Systemic Corticosteroids in Covid-19

In terms of Covid-19, Dexamethasone, systemically administered (either orally or intravenously) was the first intervention proven to reduce mortality in hospitalised patients.  More recent meta-analyses also show that in patients requiring oxygen support, corticosteroids:

  • reduced the odds of mortality

  • reduced the need for mechanical ventilation and

  • did not increase the chances of serious adverse events or superinfection. 

All of this is good news when treating a virus like Sars-CoV-2 that tends to set off a cytokine storm.

However, a corticosteroid suppression of the immune response to infection or injury is not always a desired effect.  For example, the use of systemic corticosteroids in hospitals can also leave a patient susceptible to impaired wound healing and secondary infections as a result of immunosuppression.   

Since corticosteroids are so effective at shutting down the immune response, it is thought that if given too early in the course of Sars-CoV-2 infection, they may suppress immune activation and reduce viral clearance, paradoxically leading to more severe Covid-19. Indeed, when the RECOVERY trial first demonstrated the positive effect of Dexamethasone treatment in Covid-19, there was a caveat: the benefit was only observed after more than 7 days since symptom onset, in patients receiving supplemental oxygen or mechanical ventilation.
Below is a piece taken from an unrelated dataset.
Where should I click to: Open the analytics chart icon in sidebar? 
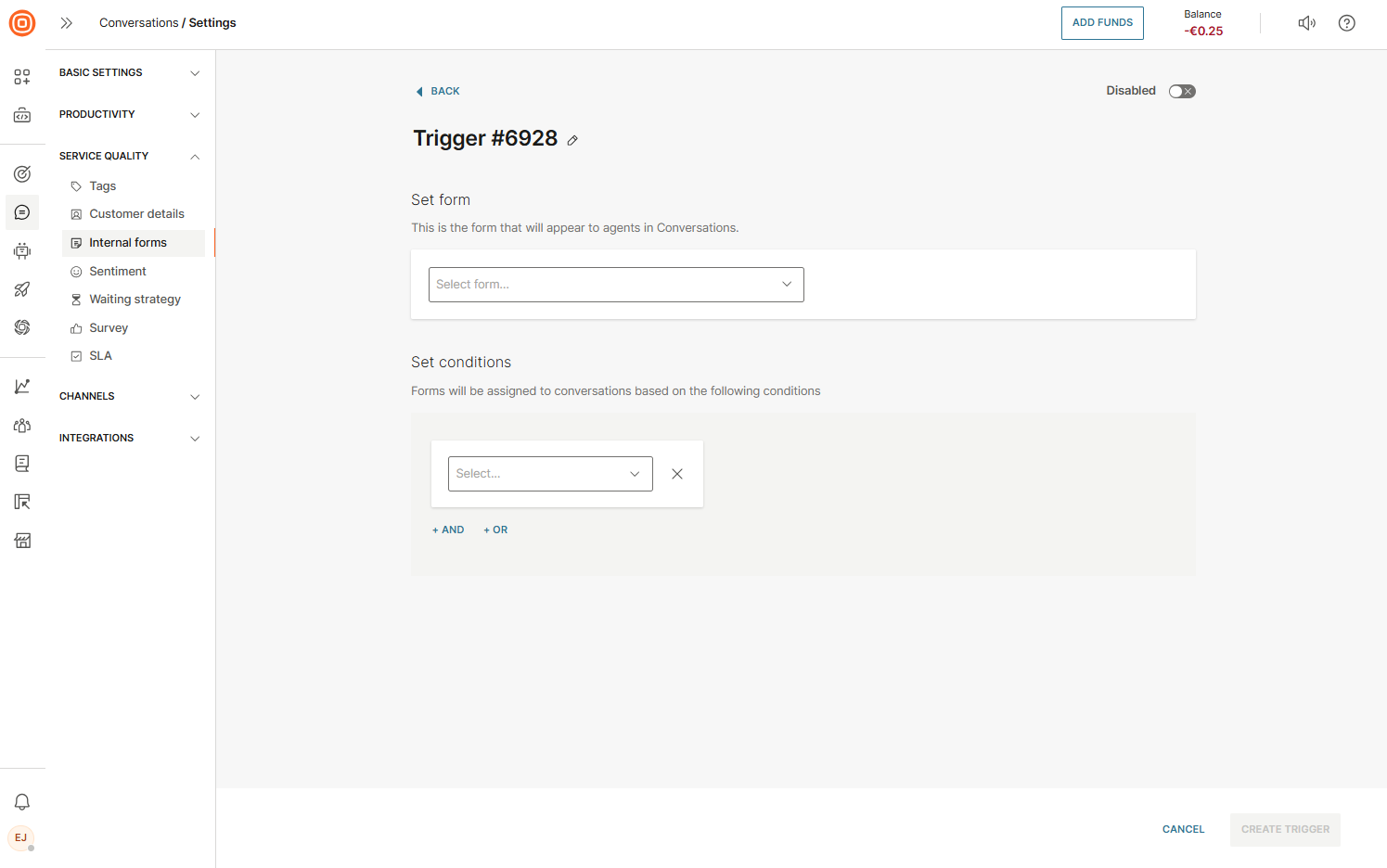tap(22, 387)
There was no evidence that it provided any benefit among patients who were not receiving respiratory support at randomization and the results were consistent with possible harm in this subgroup. Furthermore, another study observed that treatment with Dexamethasone was also associated with a longer viral clearance time, supporting the concept that the treatment needs to be patient appropriate – the right time and the right patient. 

Taking this into consideration, most governmental bodies along with the World Health Organisation recommend the use of systemic corticosteroids only in people with severe Covid-19 who:

  • need supplemental oxygen to meet their prescribed oxygen saturation levels or

  • have a level of hypoxia (whole or part of the body deprived of adequate oxygen supply at the tissue level) needing supplemental oxygen but who are unable to have or tolerate it.
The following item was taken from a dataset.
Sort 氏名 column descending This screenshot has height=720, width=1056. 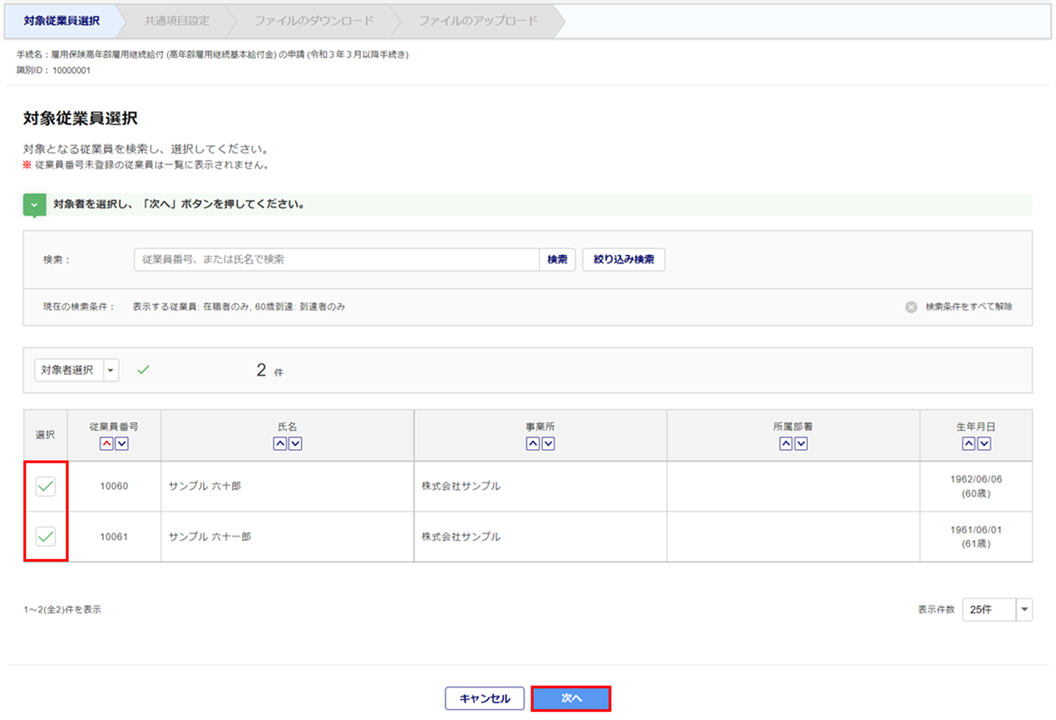coord(295,443)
Inhaled Corticosteroids in Covid-19

Inhaled corticosteroids (eg. Budesonide) are frequently used in the treatment of Asthma and Chronic Obstructive Pulmonary Disease (COPD).  Inhalation is a preferred route because it maximises the delivery of drug to the target tissue while simultaneously minimising the systemic effects, making them safer for longer term use.

Early on it the pandemic, epidemiological data showed that patients with COPD and Asthma had a lower incidence of Covid-19 infection, which led to speculation that inhaled corticosteroids could have some benefit.  The  large platform trial, PRINCIPLE, showed that using inhaled corticosteroids early in Covid-19, in patients aged 65 years and older and those aged 50 years and older with more than one health condition, shortened the time to first self-reported recovery by around 3 days. Another study (STOIC) demonstrated that early administration of inhaled Budesonide for a short duration reduced the likelihood of needing urgent medical care and reduced time to recovery after early Covid-19, irrespective of age or existing health conditions.  However, this effect was not observed in a trial using a different inhaled corticosteroid, Ciclesonide, demonstrating a need for more thorough evaluation of the role of inhaled corticosteroids in the treatment of Covid-19.  Studies are currently ongoing to assess the place these drugs may have in treatment protocol.
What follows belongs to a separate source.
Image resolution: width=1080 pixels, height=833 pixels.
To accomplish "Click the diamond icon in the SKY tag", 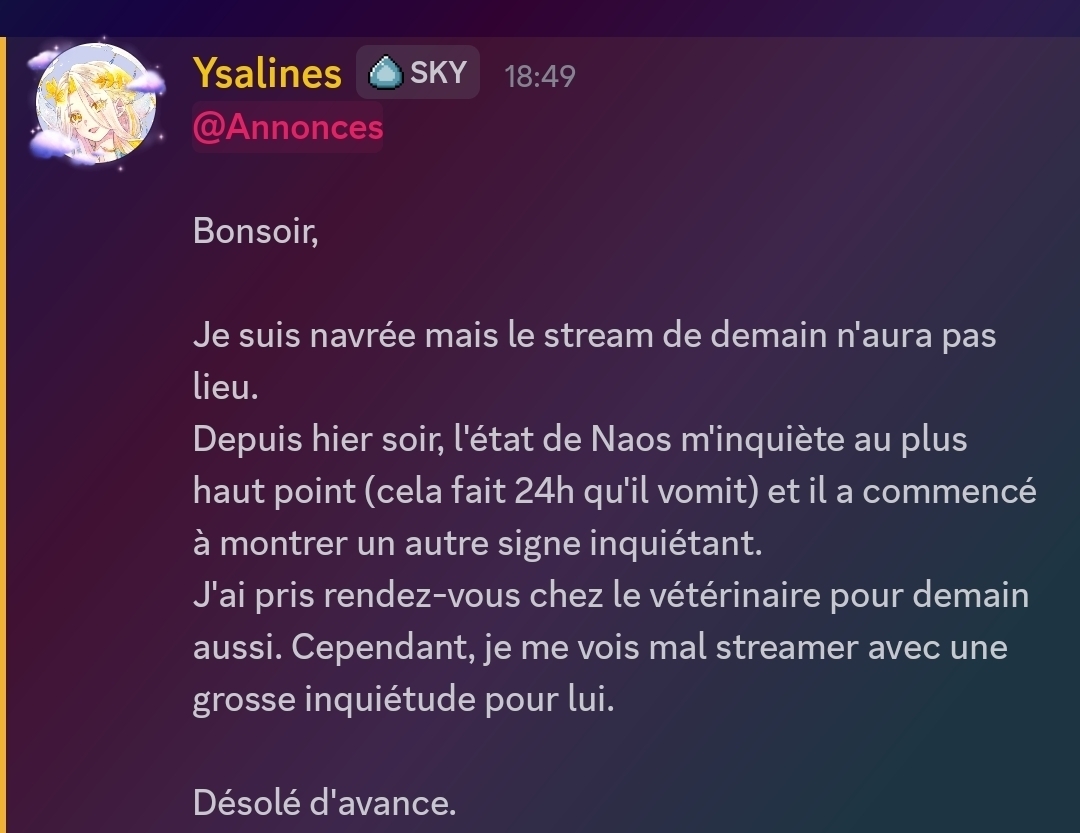I will point(385,74).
So, while corticosteroids can play a beneficial role in treating severe Covid-19, the course of therapy is not so straightforward, with the potential for serious side effects when not used appropriately. It is imperative to leave the decision of when and how to take corticosteroids to treat Covid-19 up to the professionals in possession of the most recent data; the clinicians.  It’s not just about the right drug, but the right drug in the right patient at the right time.